Picture "The Stepford Wives" as a fantasy of Homer Simpson's, in which Marge suddenly is turned into the perfect Eisenhower-era wifely helpmeet, eager to do the dishes, wash the clothes, compliment Homer on anything and everything he does, and give Bart and Lisa exciting school lunches every day. And in that fantasy every other wife and mother in Springfield is exactly like Marge. That show would be a nice, and appropriate, satire on the worst tendencies in American life and culture - a pre-feminist male fantasy in which women exist only to serve their men - the kind of comment "The Simpsons" has made so well over the years.

Unfortunately that's not the new version of the Ira Levin novel and the 1975 movie, this time written by Paul Rudnick and directed by Frank Oz. Sadly, the film doesn't know whether to be a satire, a family soap opera or a horror show. It starts out well, with Nicole Kidman (and is there anything this actress can't do?) as a television network president fired because one of her reality shows, called "I Can Do Better," backfires when a jilted husband (his wife decides she can do better) opens fire on everyone in the studio.
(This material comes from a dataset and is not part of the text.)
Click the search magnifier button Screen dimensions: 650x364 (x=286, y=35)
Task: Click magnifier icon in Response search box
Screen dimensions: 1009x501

After a nervous breakdown she and her husband Walter (Matthew Broderick) and their two kids move to the perfect Connecticut town of Stepford, where they will be out of the rat race and can renew their fraying marriage.

But Stepford is a strange place; all the women look like Betty Crocker and all the men wear Stepford blazers and hang out in the Men's Center while their wives happily cook, clean and live just to please them. Only the slovenly Markowitzes (Jon Lovitz and Bette Midler) are normal, and they aren't so for very long. What's going on here? You already know, if you've seen the trailer, and the rest of the film - already short at 93 minutes including the closing credits - drags like some epic your wife's cousin's nephew shot about the history of every house on his block and then insists on showing you at the family's Thanksgiving party.

Because Paul Rudnick is a witty man he's come up with some very charming throwaway lines (one Stepford wife had been the head of AOL; someone else asks whether that's why the women are so slow). But by the climax, when all is revealed and then revealed again, our eyes are riveted to our watches, checking that slow-moving second hand in hopes that the end will in fact be near. Perhaps the best two minutes in the film come before it starts, with the dazzling opening credits by New York's Big Film Design, the company that devised the credits for "Chicago," and does them for the Coen Brothers' and Spike Lee's films. You should feel free to leave after seeing them.